Security is often cited as a major reason for not using cloud solutions. For the first time, it is possible to encrypt backups using Microsoft native backup tools. Various encryption algorithms are provided (e.g. Triple DES, and AES 256). Example SQL code is provided to create a database master key, certificate, and asymmetrical key, which will enable you to create an encrypted database backup.
All the sections provide walkthroughs with good descriptions and screenshots. There are some useful references back to the primary cloud chapter (chapter 1). There’s a useful list of cloud backup limitations, with nothing too onerous (except maybe the 1TB size limit?!). I suspect Microsoft will use backing up to the cloud as a way for clients to sample the delights of the cloud (e.g. no DR resources, offsite) in the hope of making further inroads with their other cloud offerings…
Chapter 3 In-Memory Optimized Tables
Recent SQL Server versions have tended to concentrate on new Business Intelligence (BI) functionality, however SQL Server 2014 is largely defined by its performance improvements. The working-name of this functionality during the betas was Hekaton, reflecting the hope for a x100 increase in performance.
To use In-Memory Optimized tables the following need to be fulfilled:
In-Memory Optimized tables are stored in memory to give improved performance. They are compared and contrasted with traditional disk-based tables e.g. both support ACID (Atomic, Consistent, Isolated, Durable) transactions. In-Memory Optimized tables can exist solely in memory and additionally on disk (the default), the former option provides an additional performance benefit.
Example SQL code is provided to create a memory-optimized filegroup needed for the in-memory tables, additionally the ‘create database’ wizard now also includes this functionality. Next, sample code is provided to create in-memory tables. A very useful list of supported datatypes is given (e.g. varchar(MAX) and XML are not supported), together with a list of table limitations (e.g. no identity columns, no foreign keys etc).

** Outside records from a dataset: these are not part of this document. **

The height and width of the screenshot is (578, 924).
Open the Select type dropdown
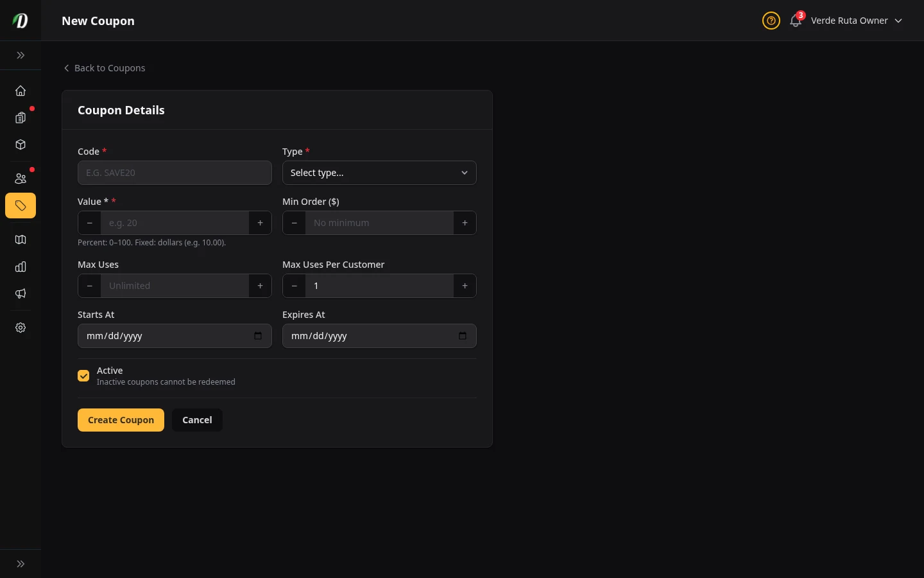point(379,173)
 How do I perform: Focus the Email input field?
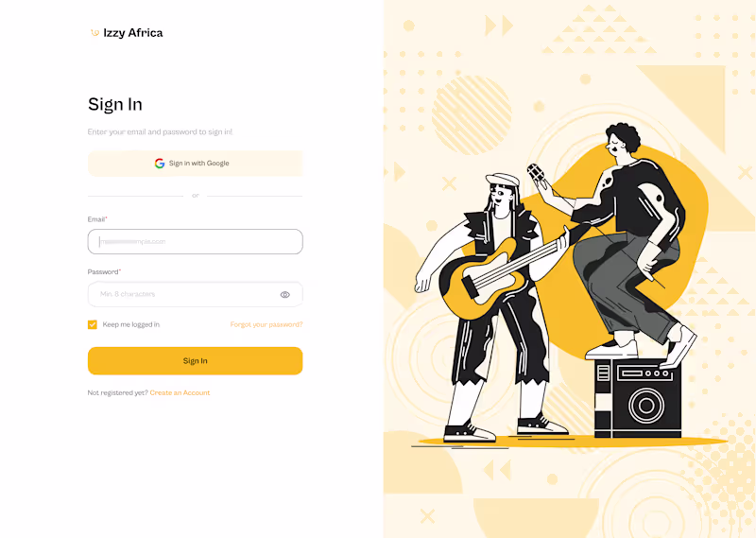[x=196, y=241]
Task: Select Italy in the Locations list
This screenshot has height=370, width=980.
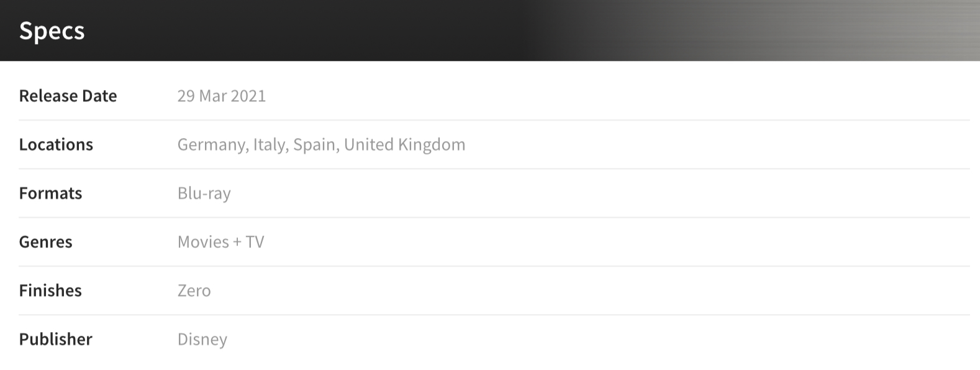Action: 269,144
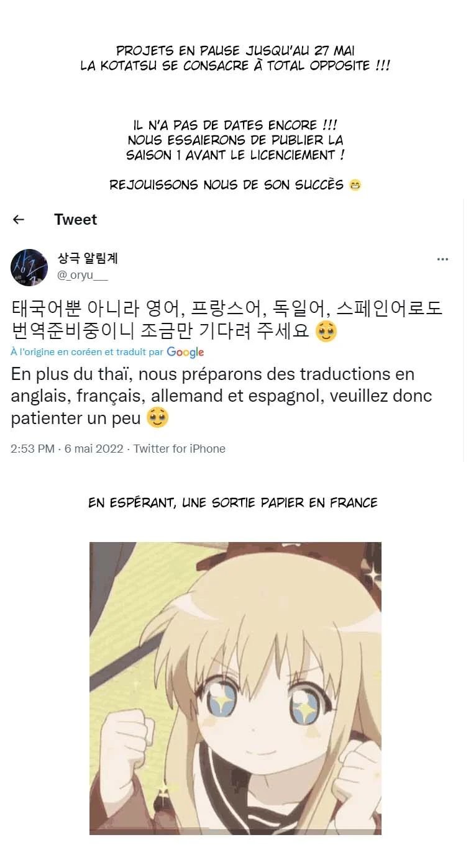Screen dimensions: 471x868
Task: Open the @_oryu__ handle
Action: point(83,276)
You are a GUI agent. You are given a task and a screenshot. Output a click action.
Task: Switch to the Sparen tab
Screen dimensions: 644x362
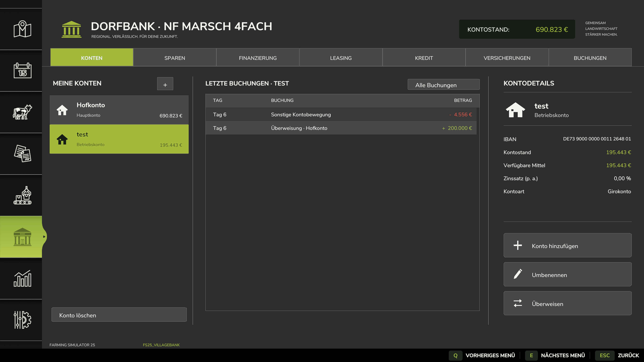[175, 57]
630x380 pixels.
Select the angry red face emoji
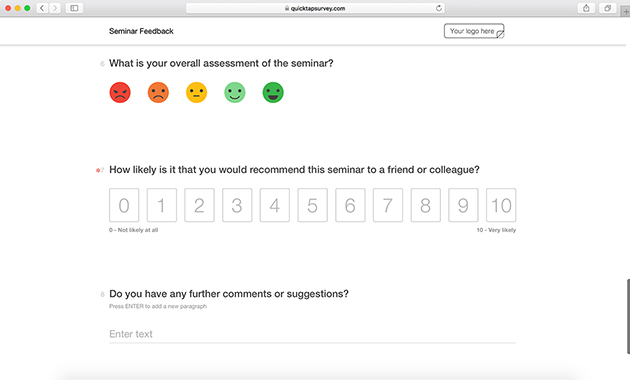(120, 92)
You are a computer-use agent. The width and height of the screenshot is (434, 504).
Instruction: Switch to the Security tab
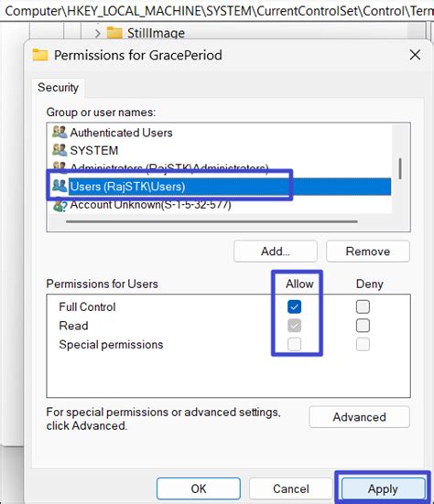pyautogui.click(x=59, y=88)
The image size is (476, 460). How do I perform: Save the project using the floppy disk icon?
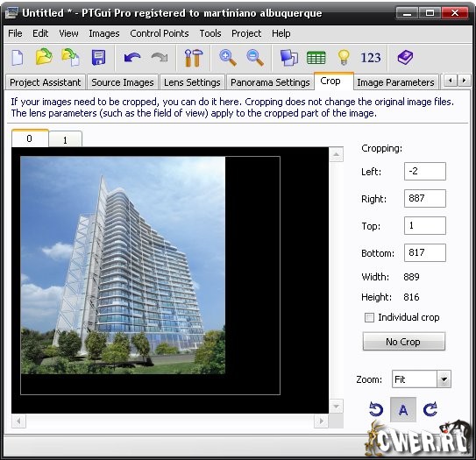coord(99,57)
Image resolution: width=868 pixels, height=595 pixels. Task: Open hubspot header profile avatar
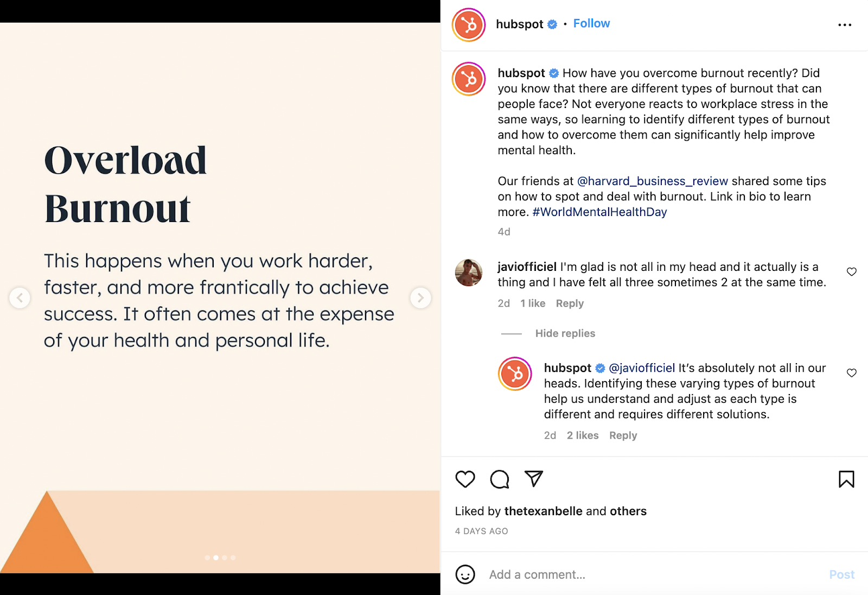[x=469, y=25]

The creation of in-memory tables using non-clustered hash indexes and non-clustered indexes is discussed. Hash indexes are not the traditional b-trees (balanced trees) instead they use a hash with the linked list. In-memory tables must specify an index, it is not possible to have a heap. A brief outline of the structure of in-memory tables (header and payload) is given.
The chapter then progresses into another area of performance improvement, natively compiled stored procedures. These stored procedures can only access in-memory tables, they’re compiled to make them faster. Example SQL code is provided to create a natively compiled stored procedure.

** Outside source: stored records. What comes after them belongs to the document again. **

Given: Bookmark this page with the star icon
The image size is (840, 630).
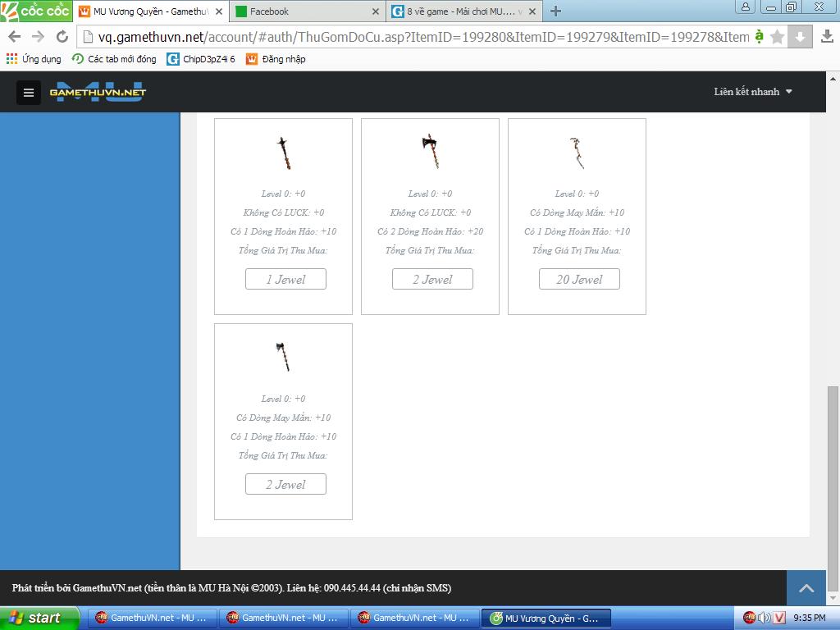Looking at the screenshot, I should (x=778, y=37).
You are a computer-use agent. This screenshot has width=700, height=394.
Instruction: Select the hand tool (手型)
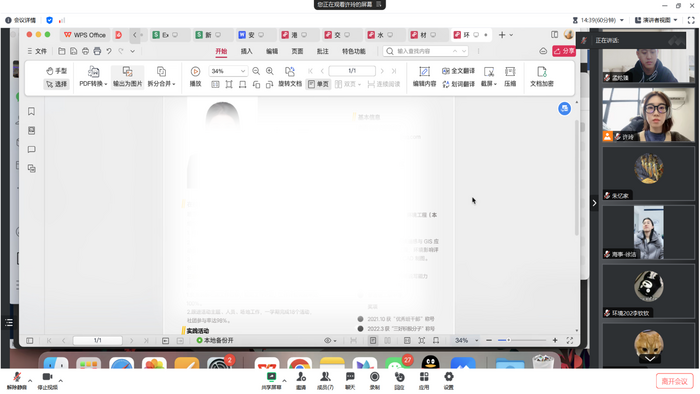click(x=56, y=71)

The chapter ends with a brief discussion of concurrency, defining ‘dirty read’, ‘non-repeatable read’, and ‘phantom read’, together with the various isolation levels. The point of this seems to be to say that in-memory tables support snapshot, repeatable read, and serializable isolation levels.
Overall this was a useful and interesting chapter. There’s a good overview of how to create the in-memory filegroup, table and natively compiled stored procedure. There are some useful links for further information. It would have been useful to have a link to the various in-memory table limitations. When describing ACID the author used ‘independent’ for the ‘I’ attribute, whereas ‘isolated’ is the more traditional term used. The text mentions creating a table called dbo.shoppingcart, but this does not exist elsewhere in the text or code.
Perhaps the most obvious omission was that of the Analyse, Migrate, and Report (AMR) tool, that is built into SSMS. This allows you to identify which tables are suitable for moving into memory, and the top candidate stored procedures to migrate, based on your system’s processing. At the very least, this very useful tool should have been mentioned, especially since it is likely to be the first point of contact with SQL Server 2014’s premier piece of new functionality – in-memory tables.